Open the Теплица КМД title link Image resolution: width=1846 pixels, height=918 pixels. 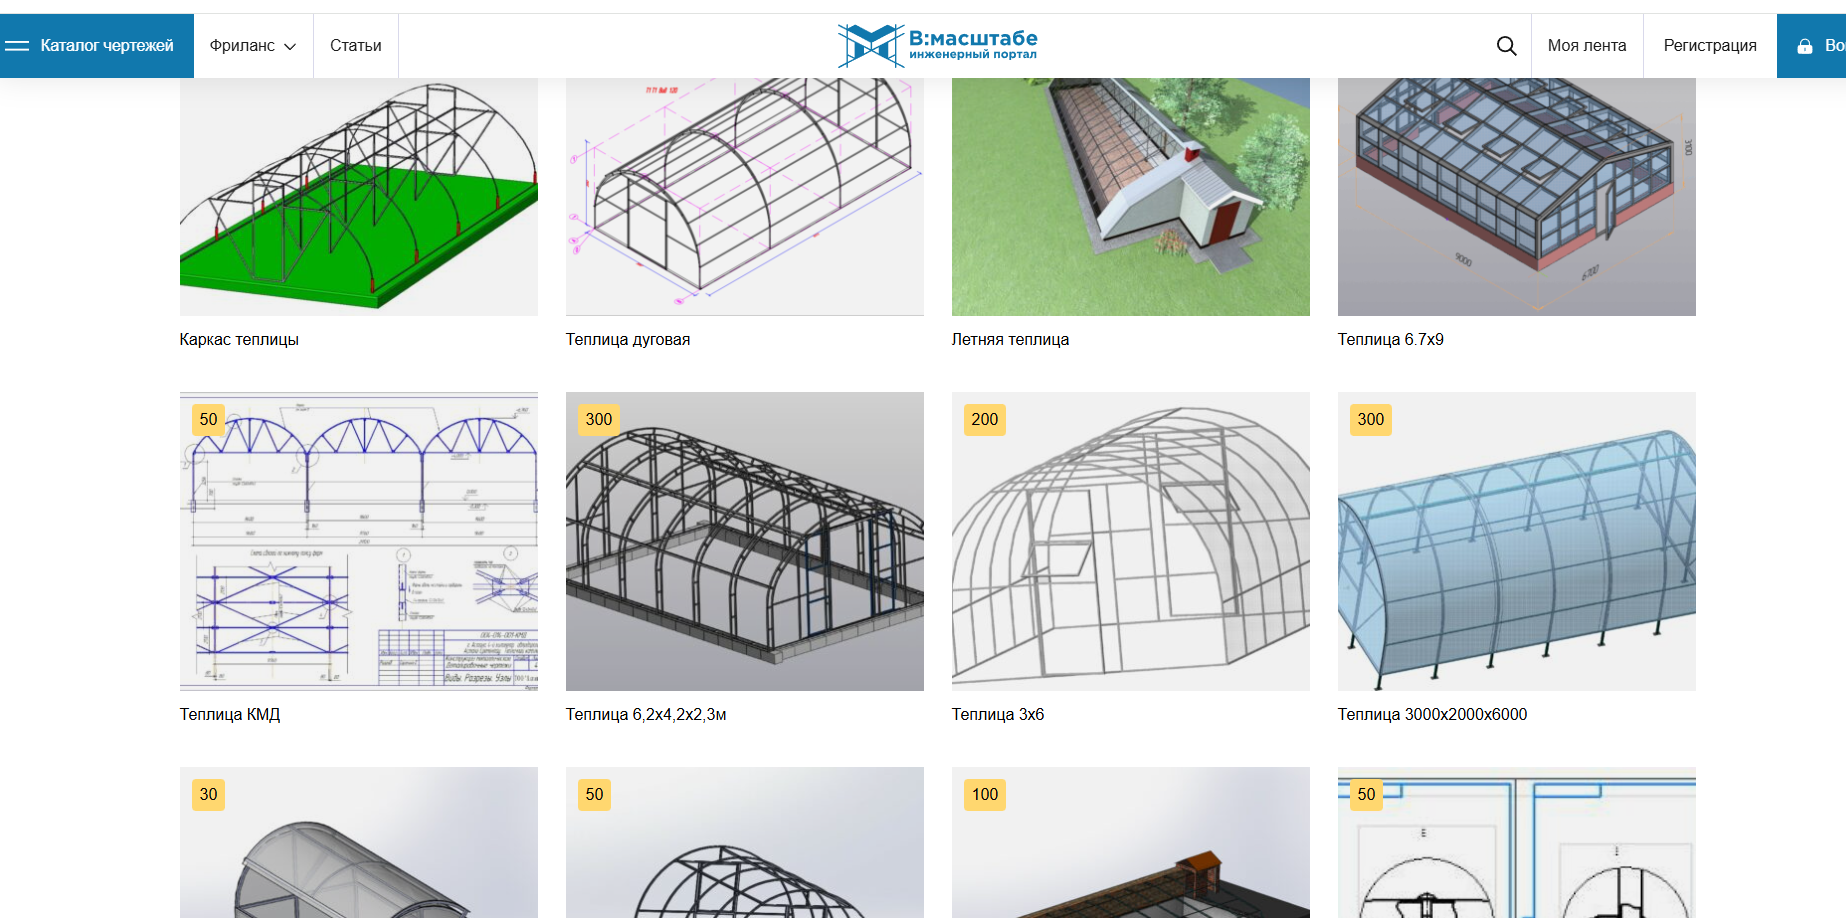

--

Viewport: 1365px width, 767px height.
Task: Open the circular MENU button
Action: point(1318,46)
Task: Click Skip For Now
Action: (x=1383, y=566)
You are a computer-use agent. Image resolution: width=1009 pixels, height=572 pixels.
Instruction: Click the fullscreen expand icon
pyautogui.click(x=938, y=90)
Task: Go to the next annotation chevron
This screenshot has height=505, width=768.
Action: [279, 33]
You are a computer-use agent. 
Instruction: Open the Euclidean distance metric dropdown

--

## What to produce
Scan the material above for lines holding the string "agent" and copy those lines.

## Reply
You are a computer-use agent. Image resolution: width=1009 pixels, height=572 pixels.
You are a computer-use agent. 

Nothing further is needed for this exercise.